The metallurgists have tested both metal pieces from the workshop and alloys they have created themselves, to figure out how the process worked. They have also tested all the production steps in their own laboratory.

One of the results of the research was that the exhibition around the old yard had to be changed. Not all of the text was accurate after the metallurgists became involved, and not all the objects were in the right place or were described correctly.

“To find the original bits and pieces and put them together into a coherent process has never been done before us.

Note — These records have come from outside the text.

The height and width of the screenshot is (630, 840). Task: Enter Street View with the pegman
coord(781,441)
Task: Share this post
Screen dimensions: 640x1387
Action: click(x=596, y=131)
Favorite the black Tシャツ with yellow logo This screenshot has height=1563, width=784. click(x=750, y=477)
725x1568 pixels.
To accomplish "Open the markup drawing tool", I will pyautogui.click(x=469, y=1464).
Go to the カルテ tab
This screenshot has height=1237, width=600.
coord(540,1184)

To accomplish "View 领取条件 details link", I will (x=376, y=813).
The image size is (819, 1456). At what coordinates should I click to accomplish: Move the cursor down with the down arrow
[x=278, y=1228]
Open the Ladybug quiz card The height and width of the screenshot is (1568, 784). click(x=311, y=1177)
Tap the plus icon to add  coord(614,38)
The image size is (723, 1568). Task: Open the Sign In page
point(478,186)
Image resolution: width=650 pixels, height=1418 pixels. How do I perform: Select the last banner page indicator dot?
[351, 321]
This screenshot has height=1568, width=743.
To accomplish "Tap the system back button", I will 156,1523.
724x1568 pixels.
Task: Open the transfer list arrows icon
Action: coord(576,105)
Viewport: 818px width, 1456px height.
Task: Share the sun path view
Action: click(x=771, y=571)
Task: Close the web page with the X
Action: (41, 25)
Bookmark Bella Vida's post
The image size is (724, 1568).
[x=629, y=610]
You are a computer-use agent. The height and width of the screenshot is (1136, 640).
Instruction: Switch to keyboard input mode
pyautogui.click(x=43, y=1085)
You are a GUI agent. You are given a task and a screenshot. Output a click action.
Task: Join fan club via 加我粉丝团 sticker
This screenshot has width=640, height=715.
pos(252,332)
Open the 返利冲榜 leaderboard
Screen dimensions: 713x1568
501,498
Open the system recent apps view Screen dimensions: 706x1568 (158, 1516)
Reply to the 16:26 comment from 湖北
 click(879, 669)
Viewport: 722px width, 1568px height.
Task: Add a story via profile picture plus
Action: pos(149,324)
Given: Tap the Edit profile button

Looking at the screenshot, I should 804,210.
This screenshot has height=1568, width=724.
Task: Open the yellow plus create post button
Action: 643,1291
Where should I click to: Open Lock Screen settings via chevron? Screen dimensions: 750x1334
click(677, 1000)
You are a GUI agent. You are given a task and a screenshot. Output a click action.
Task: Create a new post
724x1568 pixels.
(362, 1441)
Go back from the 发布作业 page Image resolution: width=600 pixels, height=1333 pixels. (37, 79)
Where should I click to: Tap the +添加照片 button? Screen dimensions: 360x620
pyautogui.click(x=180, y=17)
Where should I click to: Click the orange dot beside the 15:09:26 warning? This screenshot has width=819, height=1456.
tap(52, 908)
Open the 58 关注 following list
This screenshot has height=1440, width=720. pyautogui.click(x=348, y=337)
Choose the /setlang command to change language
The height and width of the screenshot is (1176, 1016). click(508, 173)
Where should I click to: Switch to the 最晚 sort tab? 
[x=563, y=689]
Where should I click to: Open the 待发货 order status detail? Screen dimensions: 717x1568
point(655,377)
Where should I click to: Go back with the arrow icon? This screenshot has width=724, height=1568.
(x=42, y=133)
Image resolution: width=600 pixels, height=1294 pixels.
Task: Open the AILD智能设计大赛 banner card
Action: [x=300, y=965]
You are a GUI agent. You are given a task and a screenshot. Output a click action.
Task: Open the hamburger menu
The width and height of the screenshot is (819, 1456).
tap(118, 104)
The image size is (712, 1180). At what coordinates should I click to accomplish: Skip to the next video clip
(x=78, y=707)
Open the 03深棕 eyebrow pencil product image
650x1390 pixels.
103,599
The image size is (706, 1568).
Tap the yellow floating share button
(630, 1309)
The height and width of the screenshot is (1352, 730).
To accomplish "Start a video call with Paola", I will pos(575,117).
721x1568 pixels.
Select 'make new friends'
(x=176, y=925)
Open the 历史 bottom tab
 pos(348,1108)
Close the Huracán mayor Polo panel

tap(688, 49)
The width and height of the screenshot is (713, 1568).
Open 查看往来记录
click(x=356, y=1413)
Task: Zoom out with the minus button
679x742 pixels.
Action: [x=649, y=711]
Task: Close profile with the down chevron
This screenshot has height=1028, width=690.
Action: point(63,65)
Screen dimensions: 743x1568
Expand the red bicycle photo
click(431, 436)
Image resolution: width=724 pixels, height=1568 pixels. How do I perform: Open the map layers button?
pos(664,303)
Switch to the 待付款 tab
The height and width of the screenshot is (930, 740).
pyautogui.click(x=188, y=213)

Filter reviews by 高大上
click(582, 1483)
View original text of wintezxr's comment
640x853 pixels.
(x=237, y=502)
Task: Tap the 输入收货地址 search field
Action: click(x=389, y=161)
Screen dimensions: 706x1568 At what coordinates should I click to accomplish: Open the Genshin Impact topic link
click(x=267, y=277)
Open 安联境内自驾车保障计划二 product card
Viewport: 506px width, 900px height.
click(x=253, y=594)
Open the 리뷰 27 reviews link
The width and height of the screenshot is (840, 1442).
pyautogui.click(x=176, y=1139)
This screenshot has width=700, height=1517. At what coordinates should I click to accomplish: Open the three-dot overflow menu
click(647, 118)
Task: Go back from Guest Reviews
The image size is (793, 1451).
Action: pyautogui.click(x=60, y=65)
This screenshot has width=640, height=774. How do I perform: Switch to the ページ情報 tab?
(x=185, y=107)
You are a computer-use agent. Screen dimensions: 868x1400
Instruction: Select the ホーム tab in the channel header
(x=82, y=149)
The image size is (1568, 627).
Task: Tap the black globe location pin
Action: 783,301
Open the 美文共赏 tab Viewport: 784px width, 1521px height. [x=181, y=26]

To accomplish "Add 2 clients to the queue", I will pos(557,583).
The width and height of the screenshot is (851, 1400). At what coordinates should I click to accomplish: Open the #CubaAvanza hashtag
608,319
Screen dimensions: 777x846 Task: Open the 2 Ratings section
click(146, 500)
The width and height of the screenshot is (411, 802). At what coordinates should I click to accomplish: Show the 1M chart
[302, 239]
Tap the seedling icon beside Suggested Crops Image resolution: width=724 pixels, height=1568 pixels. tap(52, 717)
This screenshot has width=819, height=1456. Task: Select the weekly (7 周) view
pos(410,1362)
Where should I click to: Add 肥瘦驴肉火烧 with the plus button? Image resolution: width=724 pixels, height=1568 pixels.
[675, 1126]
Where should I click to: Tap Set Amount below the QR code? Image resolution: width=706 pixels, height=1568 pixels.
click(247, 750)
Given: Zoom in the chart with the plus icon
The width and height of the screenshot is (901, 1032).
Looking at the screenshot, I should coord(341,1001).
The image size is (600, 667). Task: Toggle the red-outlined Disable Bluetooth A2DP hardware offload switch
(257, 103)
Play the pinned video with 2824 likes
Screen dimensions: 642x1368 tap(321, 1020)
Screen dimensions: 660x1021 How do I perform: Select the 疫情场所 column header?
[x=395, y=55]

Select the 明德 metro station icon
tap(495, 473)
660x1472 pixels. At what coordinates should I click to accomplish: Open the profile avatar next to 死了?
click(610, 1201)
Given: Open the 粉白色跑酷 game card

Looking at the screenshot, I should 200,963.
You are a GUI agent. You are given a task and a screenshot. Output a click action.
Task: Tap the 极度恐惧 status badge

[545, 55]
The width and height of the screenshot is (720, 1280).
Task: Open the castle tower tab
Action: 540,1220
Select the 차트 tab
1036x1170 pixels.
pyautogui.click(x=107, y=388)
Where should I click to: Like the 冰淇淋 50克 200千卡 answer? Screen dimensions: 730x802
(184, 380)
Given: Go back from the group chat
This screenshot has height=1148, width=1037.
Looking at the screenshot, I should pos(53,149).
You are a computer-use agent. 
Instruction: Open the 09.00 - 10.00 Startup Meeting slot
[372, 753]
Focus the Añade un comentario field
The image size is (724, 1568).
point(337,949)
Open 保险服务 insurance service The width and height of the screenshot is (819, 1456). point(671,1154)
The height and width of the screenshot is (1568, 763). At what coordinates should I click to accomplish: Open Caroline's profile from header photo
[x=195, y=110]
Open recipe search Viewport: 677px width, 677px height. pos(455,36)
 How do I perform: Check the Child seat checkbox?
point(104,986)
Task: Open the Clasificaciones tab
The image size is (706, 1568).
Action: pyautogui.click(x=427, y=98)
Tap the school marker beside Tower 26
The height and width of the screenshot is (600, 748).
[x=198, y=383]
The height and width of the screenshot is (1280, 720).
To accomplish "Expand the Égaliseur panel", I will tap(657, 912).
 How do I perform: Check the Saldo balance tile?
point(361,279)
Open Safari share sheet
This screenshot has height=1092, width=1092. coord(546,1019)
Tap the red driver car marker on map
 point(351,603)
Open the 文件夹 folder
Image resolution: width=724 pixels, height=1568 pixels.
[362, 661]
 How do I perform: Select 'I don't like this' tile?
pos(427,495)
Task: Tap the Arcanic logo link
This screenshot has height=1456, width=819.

But we had the advantage of the archaeologists’ previous work,” says Lohne.

Nidaros first and last

Norway’s coin history began in 995 when King Olav Tryggvason minted the first Norwegian pennies with his name. Ever since then, the right to mint coins has belonged to the king. In 1222, the archbishops were entitled to mint coins in the king’s name, “as long as they were God and the kingdom’s friends.”

This privilege was withdrawn in 1281, after a conflict between the archbishop and the king. There was a period when the king minted coins in Oslo, but between 1387 and 1483 there were definitely no coins minted in Norway.

The archbishops were eager to regain the right to mint coins, and in 1483 an agreement between King Hans and the Norwegian Council of the Realm stated that coins could be minted in Bergen, Oslo and Nidaros, in accordance with the ancient privilege accorded to the Nidaros Cathedral.

But a review of Norwegian coins and dies that have been identified from the period suggests that coins were probably not minted in Oslo at the time, nor were many minted in Bergen. Coins that were marked Moneta Norwei were not made in Oslo, as scientists previously believed, but at the Archbishop’s Palace in Nidaros. Almost all Norwegian coins from the early 1500s until the Reformation in 1537 were struck in the three small workshops here.

The right to mint coins was, in principle, the king’s and coins were marked with his name. But the last three Archbishops of Nidaros, Gaute Ivarsson, Erik Valkendorf and Olav Engelbrektsson, also marked coins with “archbishop” and their own symbols.

“We do not quite know whether the king at any time gave his blessing to this, or whether the archbishops were so strong that they did exactly what they themselves wanted. We are fairly confident that the king was not otherwise specifically concerned with the Norwegian coins. At that time, the big production was in Denmark,” says Risvaag.

Out in the world, both historians and metallurgists are following the research about the small coin workshop in the far north with great interest. The Royal Norwegian Society for Sciences and Letters has published an English-language book about the work called The Mint in the Nidaros Archbishop´s Palace. Coin production under Archbishop Gaute Ivarsson (1475-1510).